Written by Innaxis on 30 July 2021. Posted in Dispatcher3.

Authors:Jovana Kuljanin & Julia de Homdedeu (UPC)

How does verification and validation approach in machine learning differ from the canonical verification and validation approach?

Dispatcher3 is a data-driven project which requires a distinctive approach in the verification and validation. Unlike traditional software development methodologies which typically follow the principal of the canonical verification and validation approach, the lines between development and verification and validation remain very often blur in the domain of the machine learning. This means that the different activities involving data collection, data preparation, development and verification and validation are very inter-related, and an iterative “design-train-test-validate” process with a lot of back and forth between different experts is crucial for maximising the success of Dispatcher3.

The core of the verification and validation approach is structured around three different and inter-related phases, which have to be combined iteratively and in close coordination with the experts from the consortium and the Advisory Board, namely:

Data acquisition and preparation – the verification and validation activities within this phase need to ensure that the process of data preparation is executed properly in order to obtain a data set of a satisfiable quality for training specific machine learning algorithms. The verification activities need to ensure that the data requirements are properly met, while validation activities will be performed to make sure that the labelling and feature engineering activities are properly driven by the experts’ input and user requirements.
Predictive model development – standard validation activities in a machine learning pipeline will be performed to make sure the model performs well (accuracy) and according to the expectations. That means that for each machine learning model that is going to be developed a reference level of accuracy or a benchmark model needs to be established as a part internal validation. Naturally, a set of standard metrics commonly used in machine learning will be used in Dispatcher3 as well to evaluate the model results. The output of the predictive models will also be assessed by the experts to see if the development is moving in the “right direction” as a part of the validation activities performed with experts.
Advisory generator model development – the last phase encompasses verification and validation activities that will be conducted using fully developed prototype that will, relying on the predictive models output, present a series of advice for targeted users of a particular model/case study.
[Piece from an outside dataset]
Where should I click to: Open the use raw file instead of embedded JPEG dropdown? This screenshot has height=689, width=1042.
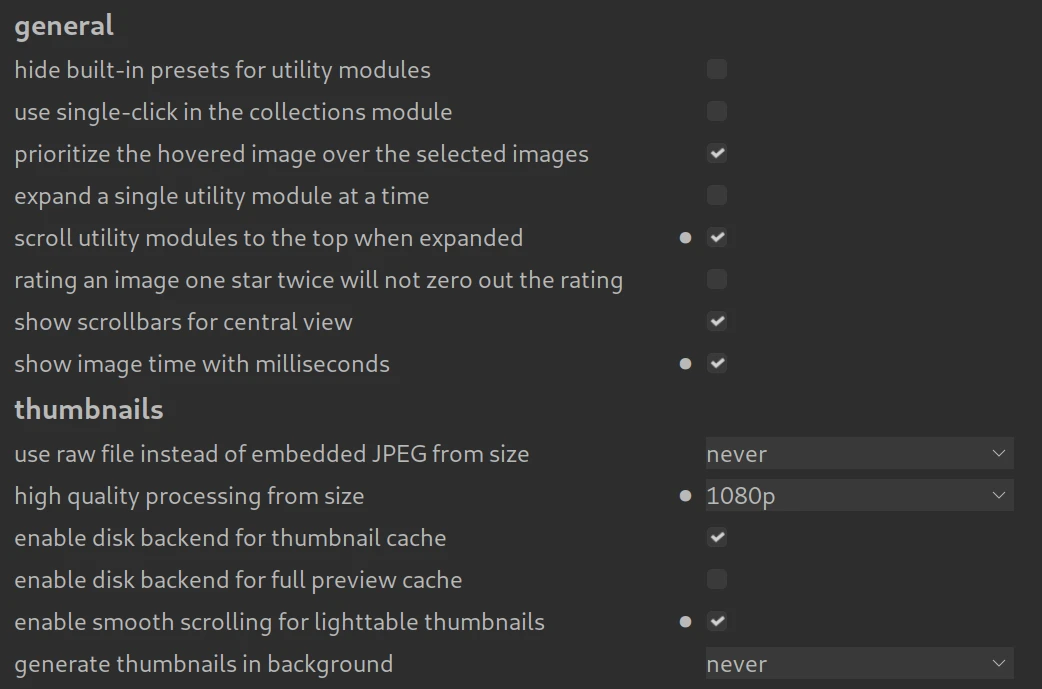click(x=859, y=454)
Similar to the machine learning model development, the Advice Generator will be developed in an iterative manner and will be based on the outcome of the machine learning model. Therefore, the industrial partner within the consortium, Vueling, skeyes and PACE, will be mainly involved in assessing the benefits of the advice generated, as the latter will be tailored based on the outcome of the ML models that use their data.

Is the definition of case study also data-driven?
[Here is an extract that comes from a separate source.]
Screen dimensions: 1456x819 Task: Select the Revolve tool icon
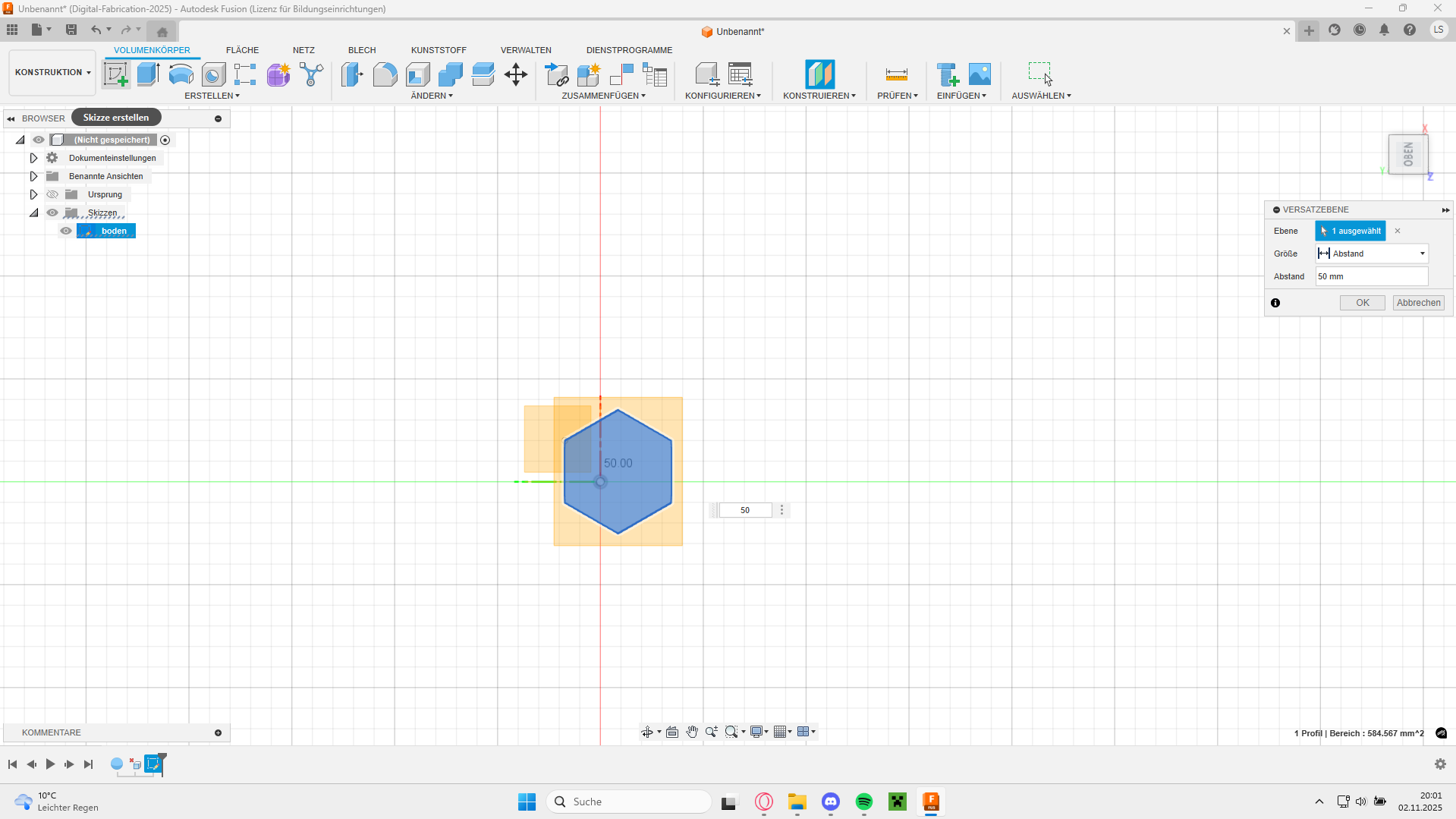[181, 74]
When defining a case study in the domain of machine learning, one needs to make sure that it captures the problem or a questions that can be effectively answered by some predictive model and the historical datasets available at hand, i.e., one predictive model essentially learns one mapping between the input (features) and the output (label, targeted indicator) and a case study should be defined in such a way that we can expect a predictive model to be able to learn from the given data (e.g., for routes between a given origin-destination pairs or for flights arriving at a specific airport).

Concretely, a particular case study in Dispatcher3 might have to focus on one concrete route since a lot of the datasets we will be working with is route-dependent and the function that a trained model learned most likely would not perform well if the same trained model was tried to be used on a different route (due to the concept known as “data drift“).

How the case study will be eventually structured?

In order to structure all these different considerations mentioned above, the definition of case study will highly depend on two different elements, namely:

- routes of interest – all the ML models developed within the project will be route-based. However, the experts within the consortium (i.e., Vueling) may show a particular interest on the specific route which is worth analysing from the operational point of view.
- prediction horizons – for the given route and specified targeted indicators, different model outputs can be obtained at different time-frames. Therefore, these predictions-horizons should be considered when collecting the datasets that will be used to characterise the available information at the given time-frame. This means that the same dataset might be required at different time-horizons with different resolution. The predictions at different time-frames will tackle different targeted indicators and roles involved in flight management process.